Saved data entries

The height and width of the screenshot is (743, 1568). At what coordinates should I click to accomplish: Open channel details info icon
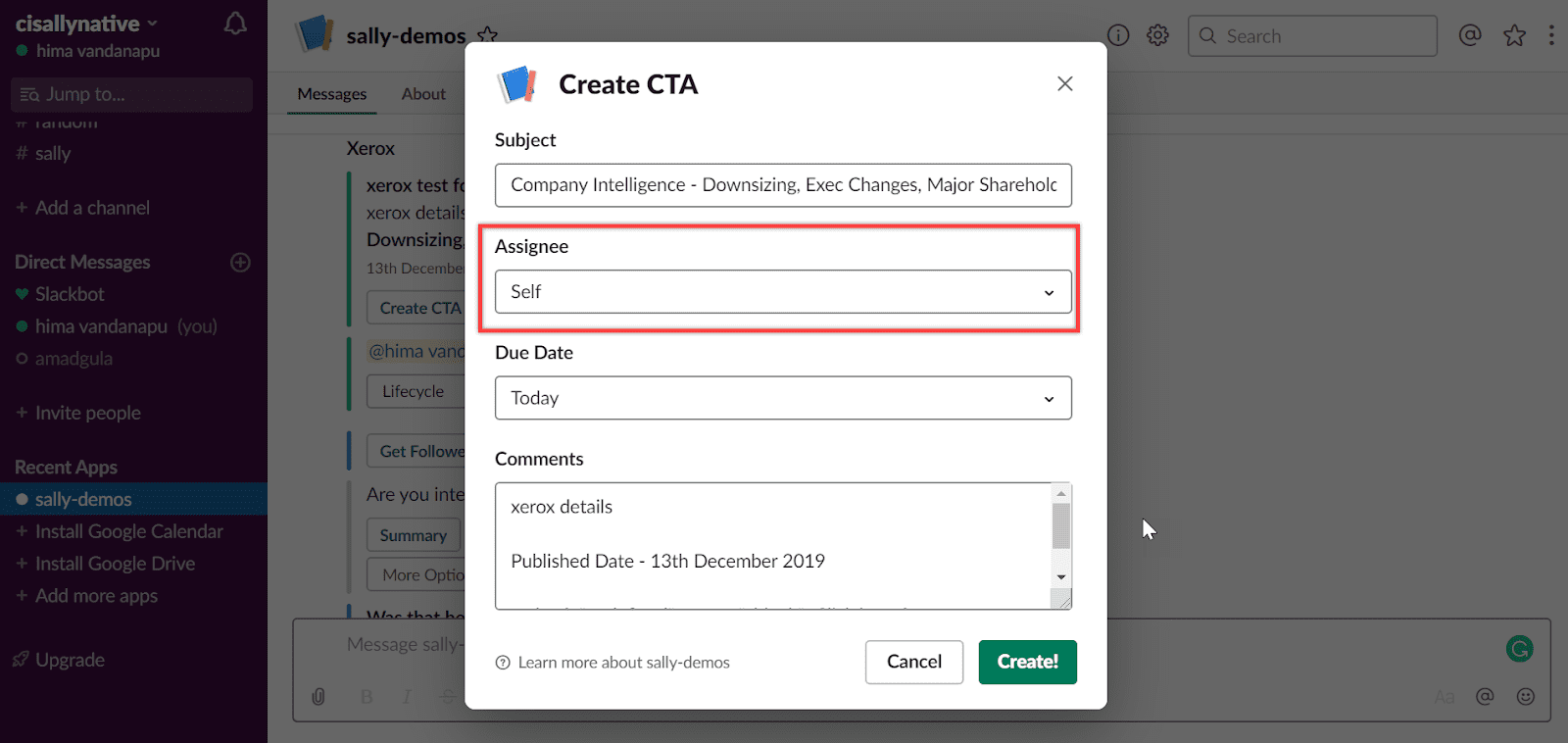pyautogui.click(x=1118, y=35)
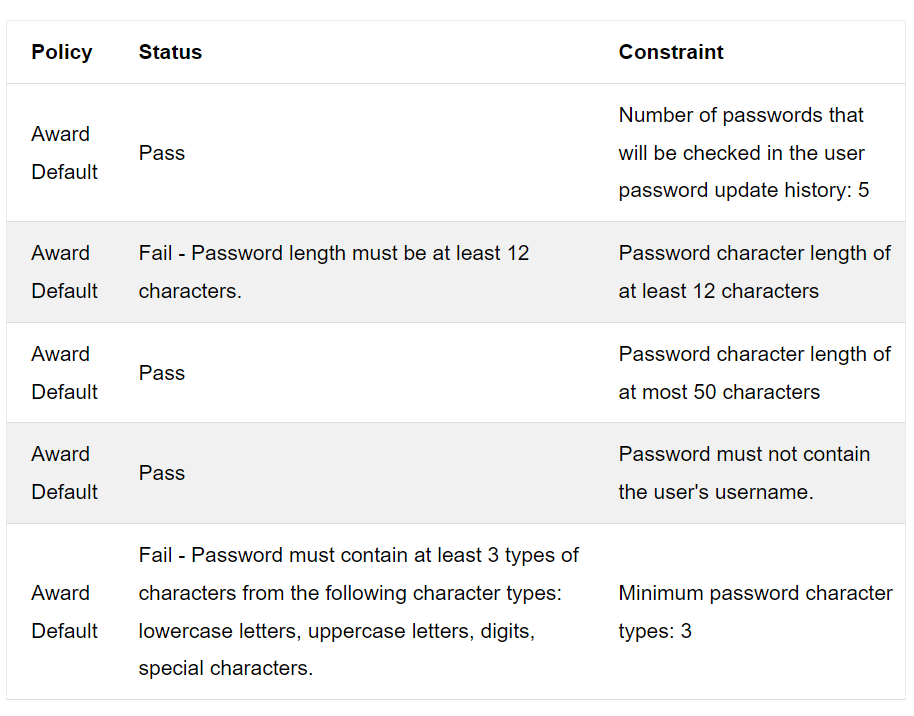Select Award Default in the second row
This screenshot has width=914, height=716.
click(64, 272)
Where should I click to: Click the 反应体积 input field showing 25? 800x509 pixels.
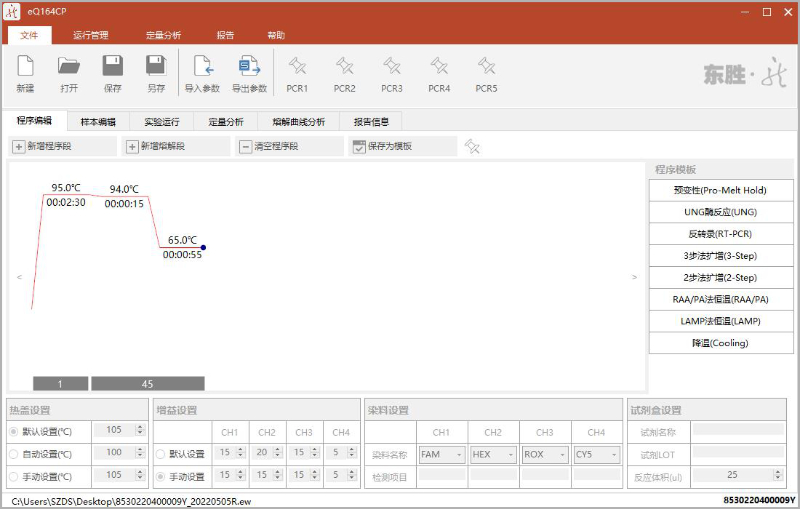tap(740, 475)
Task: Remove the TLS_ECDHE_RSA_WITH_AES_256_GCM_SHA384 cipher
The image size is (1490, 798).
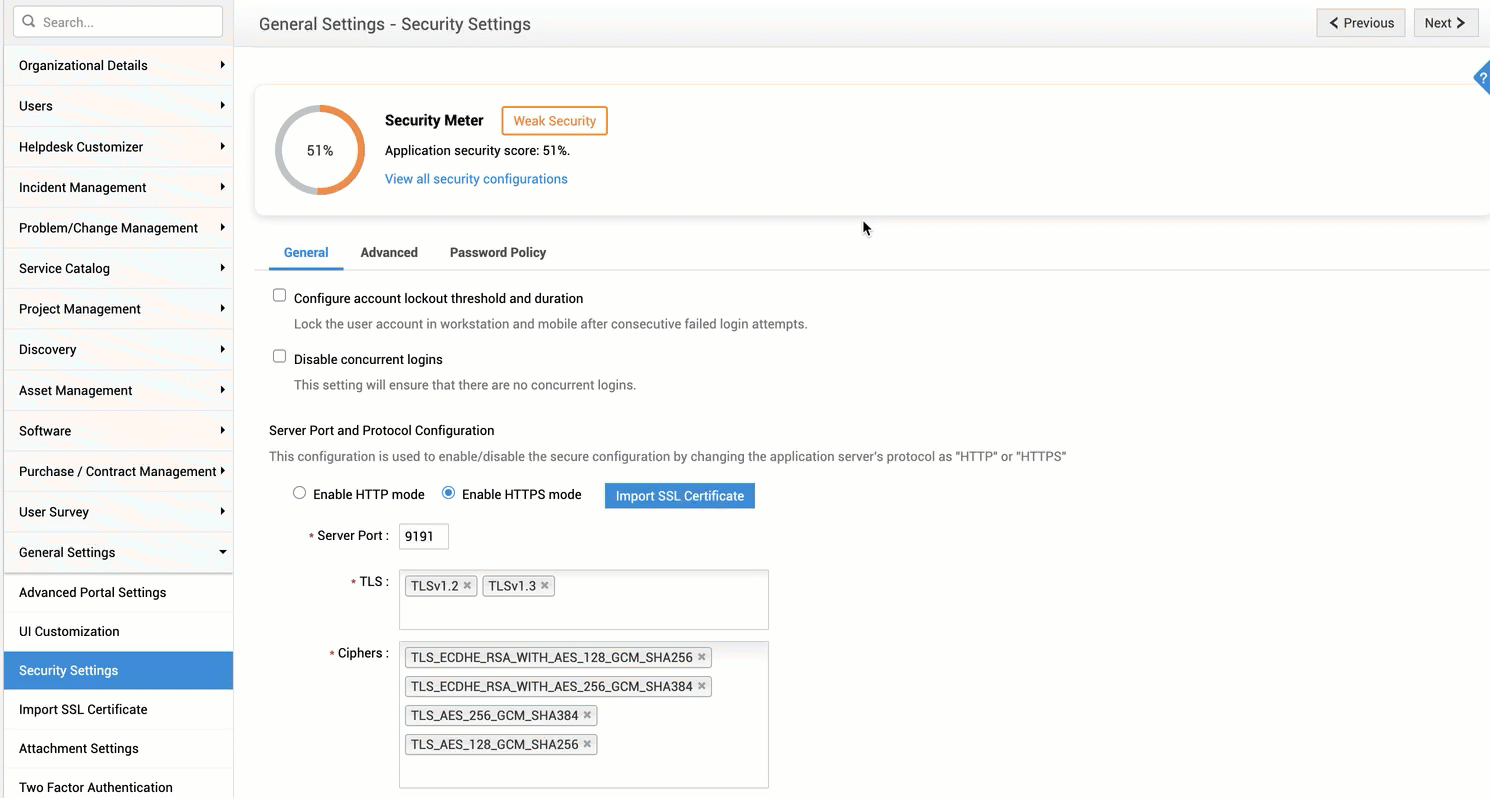Action: 701,686
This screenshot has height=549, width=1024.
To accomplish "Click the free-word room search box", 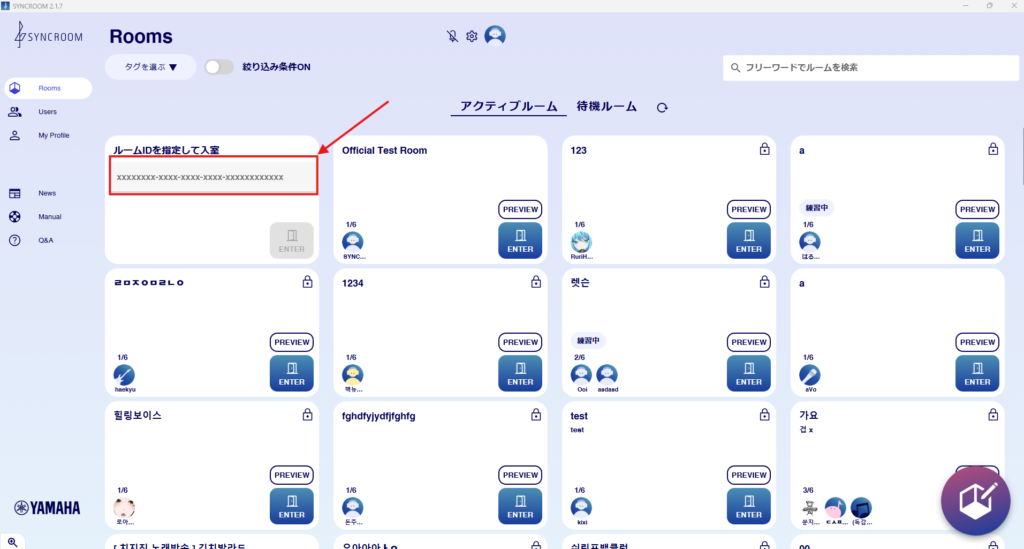I will coord(868,67).
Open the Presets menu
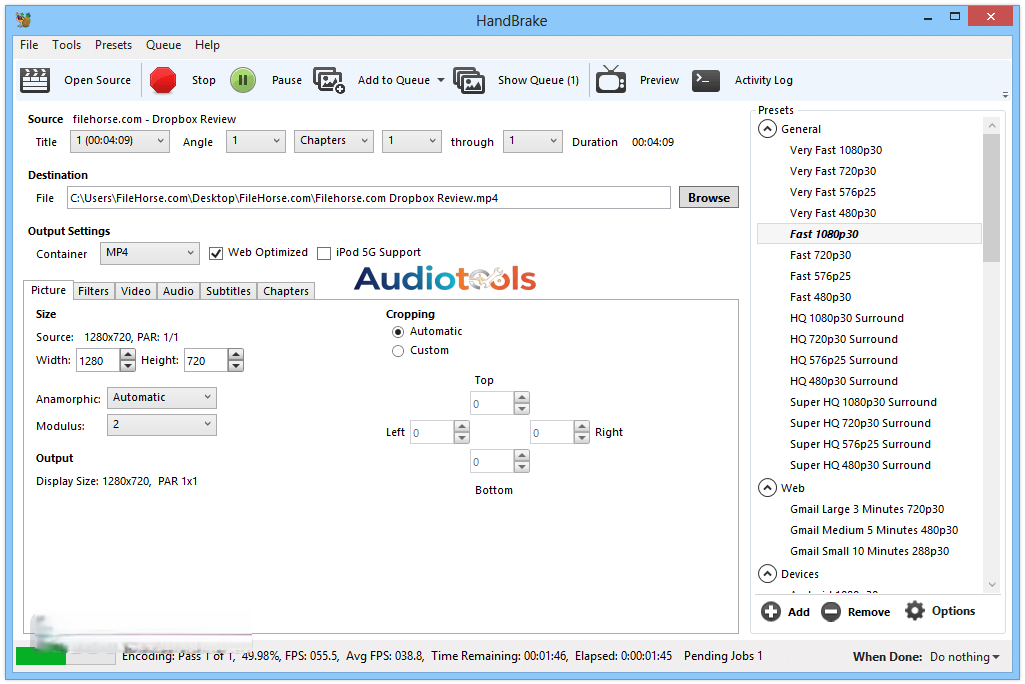1025x684 pixels. (113, 45)
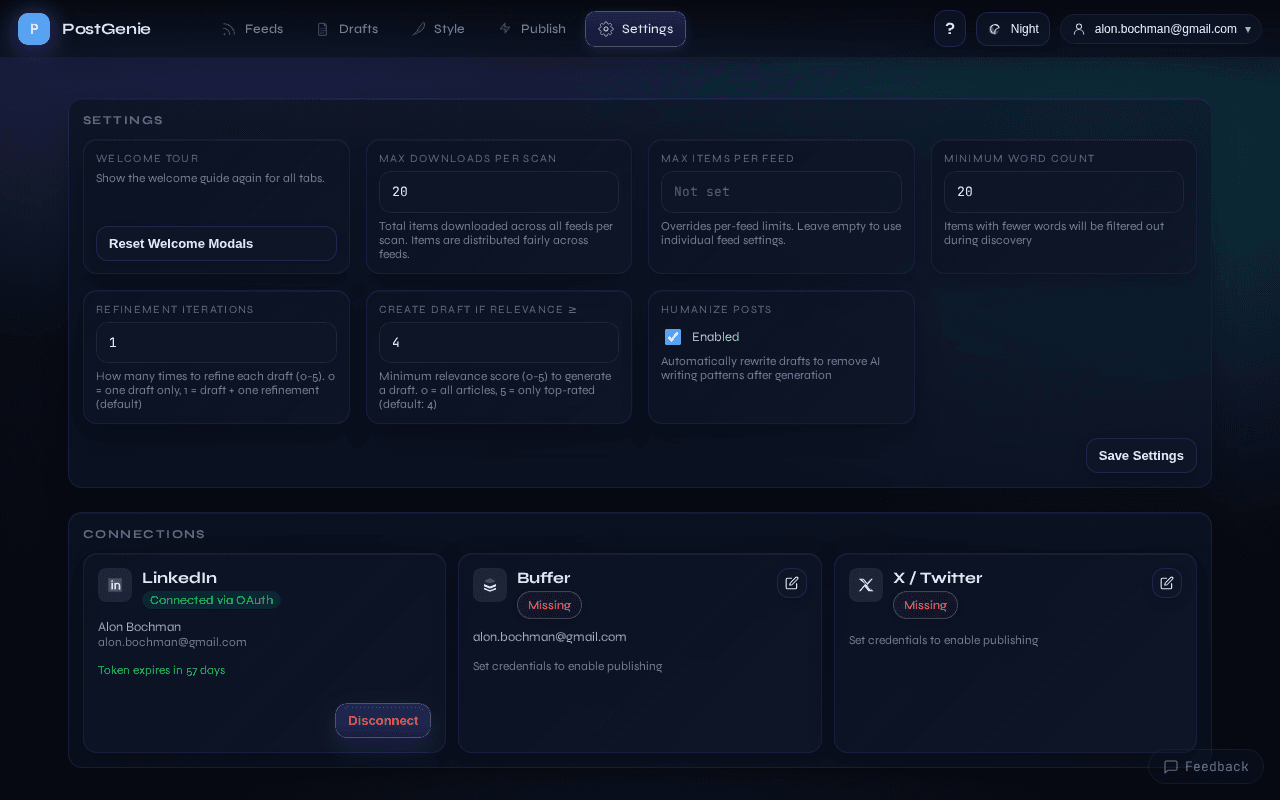Click the PostGenie logo icon
Image resolution: width=1280 pixels, height=800 pixels.
(33, 28)
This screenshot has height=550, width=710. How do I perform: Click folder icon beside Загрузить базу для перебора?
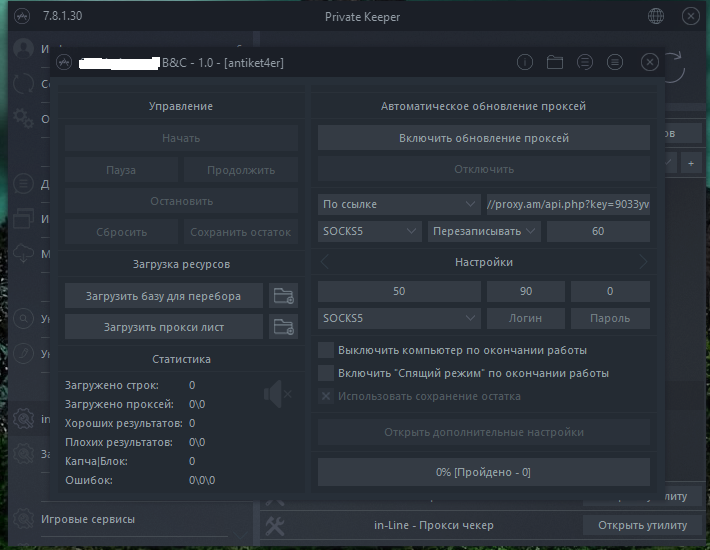(x=285, y=296)
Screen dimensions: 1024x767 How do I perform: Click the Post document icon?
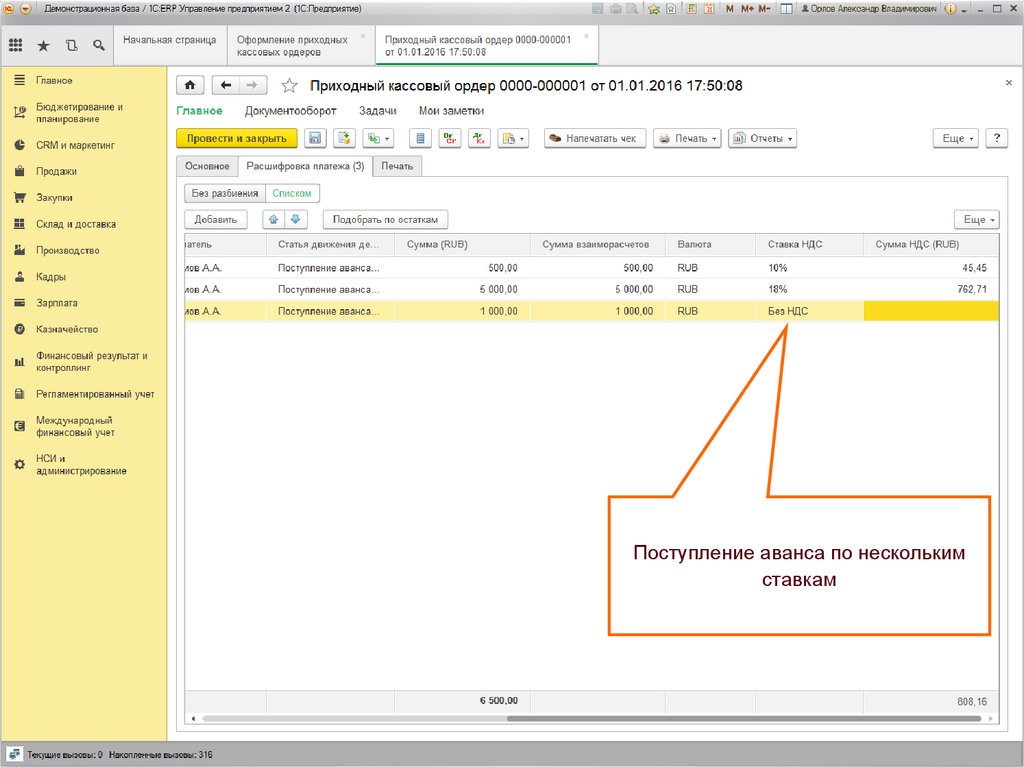coord(344,139)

=== WHAT TO WORK ON ===
With the pictures excluded, the line containing "This screenshot has height=550, width=710." and every line after it through the end of the data above are to be transcribed exactly, and nothing more.

=== WRITTEN SOLUTION ===
This screenshot has height=550, width=710. How do I perform: Click folder icon beside Загрузить базу для перебора?
(x=285, y=296)
Screen dimensions: 1024x767 How do I perform: Click the Post document icon?
coord(344,139)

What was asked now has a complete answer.